An infusion of convalescent plasma, obtained via blood donation from individuals who have recovered from COVID-19, did not prevent disease progression in high-risk outpatients who presented within 7 days of COVID-19 symptom onset, results of the phase III US-based SIREN-C3PO* study showed.
Participants in this multicentre, single-blind trial were 511 adults aged ≥50 years or with ≥1 risk factor for disease progression (median age 54 years, 54 percent female) who presented at emergency departments within 7 days (median 4 days) of experiencing COVID-19 symptoms. The cohort was limited to patients who were in stable condition and were candidates for outpatient management (not requiring supplemental oxygen). They were randomized 1:1 to receive a single unit of ABO-compatible convalescent plasma containing a high titre of SARS-CoV-2 neutralizing antibodies (median 1:641) or placebo.
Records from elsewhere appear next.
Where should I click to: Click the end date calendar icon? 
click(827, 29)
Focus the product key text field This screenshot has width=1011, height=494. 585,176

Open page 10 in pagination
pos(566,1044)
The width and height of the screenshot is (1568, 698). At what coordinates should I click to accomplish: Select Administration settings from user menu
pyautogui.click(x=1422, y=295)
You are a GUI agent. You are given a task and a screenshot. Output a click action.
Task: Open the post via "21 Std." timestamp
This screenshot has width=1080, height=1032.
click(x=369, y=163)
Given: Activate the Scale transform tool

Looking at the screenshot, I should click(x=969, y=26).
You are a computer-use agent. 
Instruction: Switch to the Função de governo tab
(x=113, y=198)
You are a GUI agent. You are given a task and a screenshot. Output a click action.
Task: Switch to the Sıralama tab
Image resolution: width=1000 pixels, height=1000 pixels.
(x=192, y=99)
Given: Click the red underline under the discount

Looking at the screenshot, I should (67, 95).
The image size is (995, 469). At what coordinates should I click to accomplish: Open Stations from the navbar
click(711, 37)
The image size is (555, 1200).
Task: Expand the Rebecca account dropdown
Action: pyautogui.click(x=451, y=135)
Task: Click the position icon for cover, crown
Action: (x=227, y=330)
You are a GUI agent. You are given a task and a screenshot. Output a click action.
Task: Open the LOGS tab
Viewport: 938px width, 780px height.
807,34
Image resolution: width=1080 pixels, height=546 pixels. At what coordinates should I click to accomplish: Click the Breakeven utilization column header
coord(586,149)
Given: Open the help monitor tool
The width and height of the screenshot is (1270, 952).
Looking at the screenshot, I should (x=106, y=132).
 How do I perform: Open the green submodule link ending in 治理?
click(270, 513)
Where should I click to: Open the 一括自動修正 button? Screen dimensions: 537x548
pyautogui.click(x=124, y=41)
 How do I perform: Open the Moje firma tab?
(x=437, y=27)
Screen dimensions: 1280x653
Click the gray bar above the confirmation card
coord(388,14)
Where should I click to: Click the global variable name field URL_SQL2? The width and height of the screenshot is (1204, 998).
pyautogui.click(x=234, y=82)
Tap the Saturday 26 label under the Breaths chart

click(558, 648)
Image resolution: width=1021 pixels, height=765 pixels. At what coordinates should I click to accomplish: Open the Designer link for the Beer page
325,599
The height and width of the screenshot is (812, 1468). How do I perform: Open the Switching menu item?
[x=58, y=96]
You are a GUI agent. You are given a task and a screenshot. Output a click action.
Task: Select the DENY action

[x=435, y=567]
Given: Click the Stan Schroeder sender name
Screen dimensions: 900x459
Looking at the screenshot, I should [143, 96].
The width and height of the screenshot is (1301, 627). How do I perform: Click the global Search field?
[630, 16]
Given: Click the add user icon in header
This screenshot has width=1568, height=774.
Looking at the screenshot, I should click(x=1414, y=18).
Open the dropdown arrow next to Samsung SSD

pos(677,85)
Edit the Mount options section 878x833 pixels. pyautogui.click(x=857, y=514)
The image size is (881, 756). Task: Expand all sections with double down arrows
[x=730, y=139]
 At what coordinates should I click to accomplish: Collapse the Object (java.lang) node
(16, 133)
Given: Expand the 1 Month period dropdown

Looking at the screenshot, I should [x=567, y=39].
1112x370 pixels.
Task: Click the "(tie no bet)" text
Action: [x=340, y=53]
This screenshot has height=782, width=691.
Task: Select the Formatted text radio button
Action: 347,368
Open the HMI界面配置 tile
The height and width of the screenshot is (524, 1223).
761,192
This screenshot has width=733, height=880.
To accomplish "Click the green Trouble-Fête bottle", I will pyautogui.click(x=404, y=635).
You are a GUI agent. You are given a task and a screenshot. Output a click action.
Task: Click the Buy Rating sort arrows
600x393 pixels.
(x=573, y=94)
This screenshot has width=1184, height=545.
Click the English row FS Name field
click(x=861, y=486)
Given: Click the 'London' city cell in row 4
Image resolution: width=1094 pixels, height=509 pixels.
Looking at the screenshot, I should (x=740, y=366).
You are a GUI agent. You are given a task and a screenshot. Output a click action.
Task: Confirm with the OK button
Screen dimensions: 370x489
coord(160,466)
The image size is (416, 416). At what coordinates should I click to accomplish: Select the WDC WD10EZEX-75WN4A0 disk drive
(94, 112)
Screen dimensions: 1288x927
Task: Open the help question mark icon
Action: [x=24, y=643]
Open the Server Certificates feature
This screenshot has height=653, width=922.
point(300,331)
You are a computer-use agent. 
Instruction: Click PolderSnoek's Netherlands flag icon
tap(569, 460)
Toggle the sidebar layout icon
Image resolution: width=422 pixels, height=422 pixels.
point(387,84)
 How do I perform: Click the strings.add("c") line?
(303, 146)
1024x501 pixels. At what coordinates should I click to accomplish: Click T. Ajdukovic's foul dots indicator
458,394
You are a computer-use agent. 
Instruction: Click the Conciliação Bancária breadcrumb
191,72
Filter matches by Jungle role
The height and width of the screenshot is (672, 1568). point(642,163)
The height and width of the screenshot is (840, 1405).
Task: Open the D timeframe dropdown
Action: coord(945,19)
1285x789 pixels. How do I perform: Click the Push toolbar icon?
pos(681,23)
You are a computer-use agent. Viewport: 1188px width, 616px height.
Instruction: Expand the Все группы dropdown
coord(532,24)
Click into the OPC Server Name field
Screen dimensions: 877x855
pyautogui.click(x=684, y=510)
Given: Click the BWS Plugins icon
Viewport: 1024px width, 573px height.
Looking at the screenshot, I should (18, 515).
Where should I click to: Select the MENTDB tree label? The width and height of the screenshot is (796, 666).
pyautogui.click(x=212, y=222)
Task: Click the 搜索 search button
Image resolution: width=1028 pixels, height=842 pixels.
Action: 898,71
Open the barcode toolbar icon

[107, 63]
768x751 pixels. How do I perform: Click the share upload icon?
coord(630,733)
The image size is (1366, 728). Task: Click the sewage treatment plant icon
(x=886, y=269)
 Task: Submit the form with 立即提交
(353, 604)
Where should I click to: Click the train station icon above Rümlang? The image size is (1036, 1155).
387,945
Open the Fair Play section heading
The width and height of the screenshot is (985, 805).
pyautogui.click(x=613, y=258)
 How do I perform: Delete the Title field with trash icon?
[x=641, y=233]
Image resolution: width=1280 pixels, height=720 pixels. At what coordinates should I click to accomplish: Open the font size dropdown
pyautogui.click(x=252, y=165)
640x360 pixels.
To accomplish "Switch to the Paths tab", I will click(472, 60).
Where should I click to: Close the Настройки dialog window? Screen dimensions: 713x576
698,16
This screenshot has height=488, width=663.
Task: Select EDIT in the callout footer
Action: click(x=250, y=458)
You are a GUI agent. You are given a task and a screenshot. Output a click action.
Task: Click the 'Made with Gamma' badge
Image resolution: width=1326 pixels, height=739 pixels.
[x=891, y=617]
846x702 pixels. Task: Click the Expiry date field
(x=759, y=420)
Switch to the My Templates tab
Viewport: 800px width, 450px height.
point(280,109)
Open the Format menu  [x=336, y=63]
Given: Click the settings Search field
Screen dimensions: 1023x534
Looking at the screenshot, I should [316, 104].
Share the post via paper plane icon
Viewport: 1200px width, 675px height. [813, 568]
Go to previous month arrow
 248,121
Disease progression – any-cause hospitalization, requirement of emergency or urgent care, or death without hospitalization – within 15 days of randomization did not significantly differ between patients assigned to convalescent plasma and placebo (30.0 percent vs 31.9 percent; risk difference, 1.9 percentage points, 95 percent credible interval, -6.0 to 9.8; posterior probability of superiority of convalescent plasma, 0.68 [>0.999 defined as evidence of superiority]).
After excluding the 25 patients who were hospitalized during the index visit (19 and six in the convalescent plasma and placebo groups, respectively), the posterior probability of superiority of convalescent plasma in the intention-to-treat population was 0.93.
When examined separately, any-cause hospitalization was comparable between the convalescent plasma and placebo groups (19.8 percent vs 22.0 percent), as was seeking of emergency or urgent care (9.7 percent vs 9.8 percent). There was one death without hospitalization in the convalescent plasma and none in the placebo group.
Six deaths occurred within 30 days, five and one in the convalescent plasma and placebo group, respectively (risk difference, -1.6 percentage points), with none deemed related to trial medications.
Worst severity of illness within 30 days based on an 8-category ordinal scale score was comparable between groups, as was number of hospital-free days over the trial period (mean 28.3 vs 28.6 days).
Worsening of symptoms within 15 days of randomization based on the 5-category outpatient scale occurred in 41.6 and 45.7 percent of convalescent plasma and placebo recipients, respectively, with time until worsening of symptoms similar between groups (hazard ratio, 0.90).
Adverse event incidence was comparable between groups. Dyspnoea occurred more often with placebo. Infusion-related reactions occurred more often with convalescent plasma, with three of these considered serious and warranting glucocorticoid or epinephrine administration or hospitalization.
Convalescent plasma for COVID-19: Yes or no?
“The results show that convalescent plasma does not appear to benefit this particular group,” said study co-author Dr Nahed El Kassar from the National Heart, Lung, and Blood Institute, Bethesda, Maryland, US.
“We were hoping that the use of COVID-19 convalescent plasma would achieve at least a 10 percent reduction in disease progression in this group, but instead the reduction we observed was less than 2 percent,” added principal investigator Professor Clifton Callaway from the University of Pittsburgh, Pittsburgh, Pennsylvania, US. “[W]e wanted this to make a big difference in reducing severe illness and it did not.”
However, the authors did not discount the potential use of convalescent plasma altogether. “Convalescent plasma may still play a role if it is administered before the development of native antibodies. The treatment may also be efficacious in preventing symptomatic COVID-19 after exposure,” they said.
Highlighting that studies are still being done on the effectiveness of convalescent plasma for COVID-19, they recommended that researchers investigate whether the therapeutic effect of this treatment differs based on geographic location or timing of plasma collection.
In this study, timing of treatment and insufficient plasma dose or neutralizing antibody titres could have been reasons for failure. “[H]ost factors and other aspects of the host response to the infection may be more important than humoral immunity for determining the natural history of the illness,” they concluded.